Mariette ouvrit les yeux, se retourna et vint poser sa jeune tête sur la poitrine de Robert. Son cou, ses épaules froides, les globes de ses seins et ses trésors secrets s’abandonnaient à lui dans un mouvement de confiance animale.

Leur lascivité retournait à l’innocence des étreintes fraternelles ; leurs cœurs se purifiaient.

Il éparpillait, comme une flamme souple, la chevelure de son amante, enroulait les frissons d’or à ses doigts avec un plaisir de gamin. La chaleur de leurs corps se continuait suivant le plus voluptueux courant. Les sens dissous, l’âme affranchie, il s’attachait à cette chair libératrice.

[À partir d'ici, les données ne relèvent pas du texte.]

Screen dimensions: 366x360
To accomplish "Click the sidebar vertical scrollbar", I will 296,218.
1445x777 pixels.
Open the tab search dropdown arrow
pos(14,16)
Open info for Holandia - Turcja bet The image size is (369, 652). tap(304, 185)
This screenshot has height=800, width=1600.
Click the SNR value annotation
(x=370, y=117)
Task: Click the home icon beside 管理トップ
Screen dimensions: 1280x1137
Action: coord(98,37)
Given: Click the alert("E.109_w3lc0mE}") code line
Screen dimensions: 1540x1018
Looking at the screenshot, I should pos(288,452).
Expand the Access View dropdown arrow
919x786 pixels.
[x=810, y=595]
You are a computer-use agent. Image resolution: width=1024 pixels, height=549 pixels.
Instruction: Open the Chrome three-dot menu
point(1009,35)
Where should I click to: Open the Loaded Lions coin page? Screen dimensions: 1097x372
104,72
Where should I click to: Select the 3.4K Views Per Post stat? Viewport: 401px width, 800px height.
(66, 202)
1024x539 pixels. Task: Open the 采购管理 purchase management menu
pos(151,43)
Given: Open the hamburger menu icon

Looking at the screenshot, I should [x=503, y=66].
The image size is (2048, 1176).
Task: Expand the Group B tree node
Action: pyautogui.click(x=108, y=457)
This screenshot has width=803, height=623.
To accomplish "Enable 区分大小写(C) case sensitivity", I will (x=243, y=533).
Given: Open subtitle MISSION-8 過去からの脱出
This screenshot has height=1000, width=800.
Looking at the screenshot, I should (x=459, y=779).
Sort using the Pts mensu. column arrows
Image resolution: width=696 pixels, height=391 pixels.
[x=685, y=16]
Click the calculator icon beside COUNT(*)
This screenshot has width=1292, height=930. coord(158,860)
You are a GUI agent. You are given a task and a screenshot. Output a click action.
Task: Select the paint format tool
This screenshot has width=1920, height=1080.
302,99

Il savait au-dehors le million de piqûres grésillantes et frileusement s’attardait.

Sous sa respiration unie les cheveux de Mariette et sa nuque odoraient comme un thé délicat.


L’heure passa. Le soleil tournant joua sur leurs fronts. Mariette s’abrita de la main contre les rayons rivaux ; et la beauté de son sang transparut dans ses doigts rosés.